Extracted entries »
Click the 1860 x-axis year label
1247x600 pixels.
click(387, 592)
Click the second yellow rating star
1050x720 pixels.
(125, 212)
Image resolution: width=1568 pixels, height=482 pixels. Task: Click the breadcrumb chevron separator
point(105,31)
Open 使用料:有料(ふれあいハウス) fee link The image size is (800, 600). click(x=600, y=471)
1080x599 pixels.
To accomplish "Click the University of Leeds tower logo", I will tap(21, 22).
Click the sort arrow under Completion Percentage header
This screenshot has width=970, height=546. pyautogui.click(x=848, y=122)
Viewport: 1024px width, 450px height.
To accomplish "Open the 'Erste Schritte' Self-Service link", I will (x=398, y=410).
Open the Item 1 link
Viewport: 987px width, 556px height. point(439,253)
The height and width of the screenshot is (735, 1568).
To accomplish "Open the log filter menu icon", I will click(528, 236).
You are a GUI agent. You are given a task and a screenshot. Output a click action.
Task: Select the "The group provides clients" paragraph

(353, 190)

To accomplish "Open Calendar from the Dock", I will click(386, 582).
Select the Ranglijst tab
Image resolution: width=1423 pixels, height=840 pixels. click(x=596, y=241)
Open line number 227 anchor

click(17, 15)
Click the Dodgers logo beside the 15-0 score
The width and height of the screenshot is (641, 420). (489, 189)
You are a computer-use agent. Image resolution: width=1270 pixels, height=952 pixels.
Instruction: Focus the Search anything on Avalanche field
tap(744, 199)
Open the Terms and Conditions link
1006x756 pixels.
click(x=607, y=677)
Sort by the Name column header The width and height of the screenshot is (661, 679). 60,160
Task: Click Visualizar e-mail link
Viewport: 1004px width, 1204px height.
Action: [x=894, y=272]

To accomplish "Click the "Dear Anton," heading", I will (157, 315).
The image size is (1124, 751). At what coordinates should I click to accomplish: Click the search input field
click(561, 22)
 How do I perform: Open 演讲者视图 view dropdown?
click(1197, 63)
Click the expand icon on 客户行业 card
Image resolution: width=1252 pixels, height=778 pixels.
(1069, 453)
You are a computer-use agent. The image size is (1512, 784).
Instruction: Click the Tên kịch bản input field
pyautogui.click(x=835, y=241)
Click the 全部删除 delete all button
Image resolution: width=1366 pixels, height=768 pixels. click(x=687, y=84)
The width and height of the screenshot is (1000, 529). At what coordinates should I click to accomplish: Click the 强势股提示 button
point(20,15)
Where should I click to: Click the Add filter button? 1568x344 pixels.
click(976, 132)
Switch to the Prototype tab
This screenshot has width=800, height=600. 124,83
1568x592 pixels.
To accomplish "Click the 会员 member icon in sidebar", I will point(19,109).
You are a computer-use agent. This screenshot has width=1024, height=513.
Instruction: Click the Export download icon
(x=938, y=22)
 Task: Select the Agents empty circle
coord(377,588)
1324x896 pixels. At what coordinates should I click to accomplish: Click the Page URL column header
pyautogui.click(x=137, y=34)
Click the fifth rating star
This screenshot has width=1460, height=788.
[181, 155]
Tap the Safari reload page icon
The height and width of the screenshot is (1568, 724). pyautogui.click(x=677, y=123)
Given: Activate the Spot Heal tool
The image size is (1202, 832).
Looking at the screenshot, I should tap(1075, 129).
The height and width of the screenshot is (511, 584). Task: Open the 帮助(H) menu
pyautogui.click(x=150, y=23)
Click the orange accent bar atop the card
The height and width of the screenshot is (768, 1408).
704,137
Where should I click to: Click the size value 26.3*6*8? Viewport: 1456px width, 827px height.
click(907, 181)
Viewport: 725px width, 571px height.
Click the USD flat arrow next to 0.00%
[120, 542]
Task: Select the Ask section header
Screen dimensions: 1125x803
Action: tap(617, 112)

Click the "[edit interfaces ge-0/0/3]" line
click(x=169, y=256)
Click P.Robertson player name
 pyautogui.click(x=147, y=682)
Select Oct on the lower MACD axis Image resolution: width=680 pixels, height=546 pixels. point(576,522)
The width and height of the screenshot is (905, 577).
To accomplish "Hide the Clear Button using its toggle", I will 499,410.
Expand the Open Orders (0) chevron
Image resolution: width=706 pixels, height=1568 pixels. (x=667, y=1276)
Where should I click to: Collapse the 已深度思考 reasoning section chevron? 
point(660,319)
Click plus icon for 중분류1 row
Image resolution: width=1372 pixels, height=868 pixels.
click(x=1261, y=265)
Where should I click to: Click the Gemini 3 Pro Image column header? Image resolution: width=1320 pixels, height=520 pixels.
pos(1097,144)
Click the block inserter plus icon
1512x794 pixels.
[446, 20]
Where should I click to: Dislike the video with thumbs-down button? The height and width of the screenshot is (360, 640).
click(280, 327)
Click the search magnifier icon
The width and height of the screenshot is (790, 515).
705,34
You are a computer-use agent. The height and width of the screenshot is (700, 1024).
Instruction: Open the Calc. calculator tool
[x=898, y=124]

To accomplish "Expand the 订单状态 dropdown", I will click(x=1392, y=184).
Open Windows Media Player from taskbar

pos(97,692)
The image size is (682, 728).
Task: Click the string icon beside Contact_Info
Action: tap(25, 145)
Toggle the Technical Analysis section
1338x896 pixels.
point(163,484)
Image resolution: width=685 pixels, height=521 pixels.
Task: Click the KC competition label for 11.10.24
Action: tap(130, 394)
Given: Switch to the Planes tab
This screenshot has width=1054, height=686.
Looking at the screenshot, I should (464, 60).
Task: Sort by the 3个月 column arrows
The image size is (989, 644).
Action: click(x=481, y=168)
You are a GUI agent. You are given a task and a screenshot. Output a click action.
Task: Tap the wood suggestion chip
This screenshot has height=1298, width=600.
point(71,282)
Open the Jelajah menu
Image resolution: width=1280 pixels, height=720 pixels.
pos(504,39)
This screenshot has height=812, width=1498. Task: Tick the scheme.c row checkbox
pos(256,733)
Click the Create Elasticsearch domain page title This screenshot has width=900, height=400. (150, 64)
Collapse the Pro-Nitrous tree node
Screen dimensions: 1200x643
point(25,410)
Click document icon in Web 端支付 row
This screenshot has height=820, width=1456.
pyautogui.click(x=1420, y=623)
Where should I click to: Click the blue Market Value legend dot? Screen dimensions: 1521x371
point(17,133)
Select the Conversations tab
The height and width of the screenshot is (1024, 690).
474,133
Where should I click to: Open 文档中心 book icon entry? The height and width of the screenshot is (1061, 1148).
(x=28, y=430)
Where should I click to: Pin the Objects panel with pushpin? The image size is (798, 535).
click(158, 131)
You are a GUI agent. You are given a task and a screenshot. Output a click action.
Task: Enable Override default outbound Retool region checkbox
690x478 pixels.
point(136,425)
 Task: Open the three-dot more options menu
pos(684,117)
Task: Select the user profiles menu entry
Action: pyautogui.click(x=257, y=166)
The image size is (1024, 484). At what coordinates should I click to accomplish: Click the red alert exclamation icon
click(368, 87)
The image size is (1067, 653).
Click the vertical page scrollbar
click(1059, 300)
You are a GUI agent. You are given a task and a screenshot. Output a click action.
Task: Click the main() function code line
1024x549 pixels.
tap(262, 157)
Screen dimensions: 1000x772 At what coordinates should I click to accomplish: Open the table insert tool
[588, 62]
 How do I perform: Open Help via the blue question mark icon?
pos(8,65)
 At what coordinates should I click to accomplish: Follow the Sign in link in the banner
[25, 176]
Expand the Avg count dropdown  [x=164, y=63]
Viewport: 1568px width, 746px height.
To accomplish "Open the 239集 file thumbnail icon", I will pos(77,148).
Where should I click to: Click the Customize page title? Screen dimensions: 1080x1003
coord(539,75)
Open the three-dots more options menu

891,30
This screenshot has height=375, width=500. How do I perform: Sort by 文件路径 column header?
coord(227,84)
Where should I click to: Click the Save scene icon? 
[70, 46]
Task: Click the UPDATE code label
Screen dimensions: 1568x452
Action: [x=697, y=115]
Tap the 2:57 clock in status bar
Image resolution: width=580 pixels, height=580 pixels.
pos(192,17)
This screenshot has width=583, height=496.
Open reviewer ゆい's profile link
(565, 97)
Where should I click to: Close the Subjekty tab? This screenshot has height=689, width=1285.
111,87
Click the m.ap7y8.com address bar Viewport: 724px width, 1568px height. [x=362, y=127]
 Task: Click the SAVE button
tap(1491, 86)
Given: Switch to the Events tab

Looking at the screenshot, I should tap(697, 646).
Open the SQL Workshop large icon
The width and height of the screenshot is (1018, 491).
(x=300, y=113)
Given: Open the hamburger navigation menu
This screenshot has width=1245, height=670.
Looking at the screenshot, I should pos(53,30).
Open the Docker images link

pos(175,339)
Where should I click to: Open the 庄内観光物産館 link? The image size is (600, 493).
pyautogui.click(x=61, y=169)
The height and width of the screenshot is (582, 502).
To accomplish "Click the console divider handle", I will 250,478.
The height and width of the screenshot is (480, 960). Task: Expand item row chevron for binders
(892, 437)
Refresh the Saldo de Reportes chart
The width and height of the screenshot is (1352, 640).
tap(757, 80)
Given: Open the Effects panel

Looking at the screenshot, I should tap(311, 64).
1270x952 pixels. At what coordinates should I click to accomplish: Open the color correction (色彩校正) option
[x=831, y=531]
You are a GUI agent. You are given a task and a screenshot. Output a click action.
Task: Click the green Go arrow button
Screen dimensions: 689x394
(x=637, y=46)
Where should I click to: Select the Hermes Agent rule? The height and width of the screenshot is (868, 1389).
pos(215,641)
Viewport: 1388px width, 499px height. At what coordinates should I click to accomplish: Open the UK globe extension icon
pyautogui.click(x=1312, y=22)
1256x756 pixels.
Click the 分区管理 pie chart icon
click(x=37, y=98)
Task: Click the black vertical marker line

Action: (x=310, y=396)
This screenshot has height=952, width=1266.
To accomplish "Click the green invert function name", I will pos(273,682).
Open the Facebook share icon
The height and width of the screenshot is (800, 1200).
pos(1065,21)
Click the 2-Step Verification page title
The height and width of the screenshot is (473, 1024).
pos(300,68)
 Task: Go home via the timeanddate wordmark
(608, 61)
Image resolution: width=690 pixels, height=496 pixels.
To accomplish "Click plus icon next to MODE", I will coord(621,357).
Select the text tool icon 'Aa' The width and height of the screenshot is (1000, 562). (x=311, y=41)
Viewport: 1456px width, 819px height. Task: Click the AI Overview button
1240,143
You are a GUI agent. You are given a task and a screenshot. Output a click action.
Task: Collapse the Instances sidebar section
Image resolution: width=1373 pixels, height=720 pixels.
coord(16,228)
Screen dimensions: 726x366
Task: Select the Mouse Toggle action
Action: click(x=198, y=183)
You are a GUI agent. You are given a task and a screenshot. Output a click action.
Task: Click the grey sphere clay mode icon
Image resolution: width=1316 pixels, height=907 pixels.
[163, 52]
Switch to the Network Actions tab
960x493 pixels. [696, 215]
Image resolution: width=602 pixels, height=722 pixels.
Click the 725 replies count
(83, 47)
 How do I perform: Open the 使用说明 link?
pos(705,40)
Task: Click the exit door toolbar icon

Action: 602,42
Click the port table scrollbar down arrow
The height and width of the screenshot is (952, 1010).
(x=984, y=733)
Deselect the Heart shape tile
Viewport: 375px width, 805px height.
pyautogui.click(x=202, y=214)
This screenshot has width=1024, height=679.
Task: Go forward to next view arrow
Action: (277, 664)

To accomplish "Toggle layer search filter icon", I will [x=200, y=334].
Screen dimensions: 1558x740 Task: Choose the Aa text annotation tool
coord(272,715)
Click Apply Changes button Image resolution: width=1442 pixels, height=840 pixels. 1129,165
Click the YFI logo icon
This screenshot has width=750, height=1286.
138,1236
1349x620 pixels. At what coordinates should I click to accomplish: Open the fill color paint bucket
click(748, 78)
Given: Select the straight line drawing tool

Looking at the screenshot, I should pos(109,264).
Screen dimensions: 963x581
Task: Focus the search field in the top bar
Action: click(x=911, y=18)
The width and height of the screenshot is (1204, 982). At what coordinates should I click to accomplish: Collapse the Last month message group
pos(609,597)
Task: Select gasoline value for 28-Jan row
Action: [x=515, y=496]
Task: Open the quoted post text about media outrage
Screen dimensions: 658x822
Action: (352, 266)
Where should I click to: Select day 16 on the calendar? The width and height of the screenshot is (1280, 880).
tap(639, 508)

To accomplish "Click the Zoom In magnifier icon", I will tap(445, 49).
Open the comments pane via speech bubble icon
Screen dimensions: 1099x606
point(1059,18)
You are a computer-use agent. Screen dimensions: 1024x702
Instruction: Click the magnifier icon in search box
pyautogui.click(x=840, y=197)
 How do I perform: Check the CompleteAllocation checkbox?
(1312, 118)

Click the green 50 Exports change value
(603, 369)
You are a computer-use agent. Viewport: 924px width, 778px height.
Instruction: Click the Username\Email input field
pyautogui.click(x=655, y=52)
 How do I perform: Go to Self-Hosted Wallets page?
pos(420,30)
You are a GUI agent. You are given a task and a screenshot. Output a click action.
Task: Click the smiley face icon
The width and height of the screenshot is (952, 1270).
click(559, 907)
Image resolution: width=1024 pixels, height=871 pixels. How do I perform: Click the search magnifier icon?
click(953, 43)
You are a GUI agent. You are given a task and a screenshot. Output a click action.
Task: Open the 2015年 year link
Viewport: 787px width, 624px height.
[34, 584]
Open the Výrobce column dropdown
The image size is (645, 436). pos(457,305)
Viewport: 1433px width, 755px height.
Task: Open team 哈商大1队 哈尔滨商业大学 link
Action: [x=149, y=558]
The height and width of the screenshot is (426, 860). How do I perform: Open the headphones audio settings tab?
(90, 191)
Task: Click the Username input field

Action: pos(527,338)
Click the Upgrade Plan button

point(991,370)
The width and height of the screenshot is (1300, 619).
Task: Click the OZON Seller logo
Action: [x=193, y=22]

Work instructions » Taking the entries from their first line through the line with "You are a computer-use agent. Image", inclusive, restate each line word for word and give nothing else.

Solved problem »
Click the 1860 x-axis year label
1247x600 pixels.
click(387, 592)
Click the second yellow rating star
1050x720 pixels.
(125, 212)
Image resolution: width=1568 pixels, height=482 pixels. Task: Click the breadcrumb chevron separator
point(105,31)
Open 使用料:有料(ふれあいハウス) fee link The image size is (800, 600). click(x=600, y=471)
1080x599 pixels.
To accomplish "Click the University of Leeds tower logo", I will tap(21, 22).
Click the sort arrow under Completion Percentage header
This screenshot has width=970, height=546. pyautogui.click(x=848, y=122)
Viewport: 1024px width, 450px height.
To accomplish "Open the 'Erste Schritte' Self-Service link", I will (x=398, y=410).
Open the Item 1 link
Viewport: 987px width, 556px height. point(439,253)
The height and width of the screenshot is (735, 1568).
To accomplish "Open the log filter menu icon", I will click(528, 236).
You are a GUI agent. You are given a task and a screenshot. Output a click action.
Task: Select the "The group provides clients" paragraph

(353, 190)

To accomplish "Open Calendar from the Dock", I will click(386, 582).
Select the Ranglijst tab
Image resolution: width=1423 pixels, height=840 pixels. click(x=596, y=241)
Open line number 227 anchor

click(17, 15)
Click the Dodgers logo beside the 15-0 score
The width and height of the screenshot is (641, 420). (489, 189)
You are a computer-use agent. Image resolution: width=1270 pixels, height=952 pixels.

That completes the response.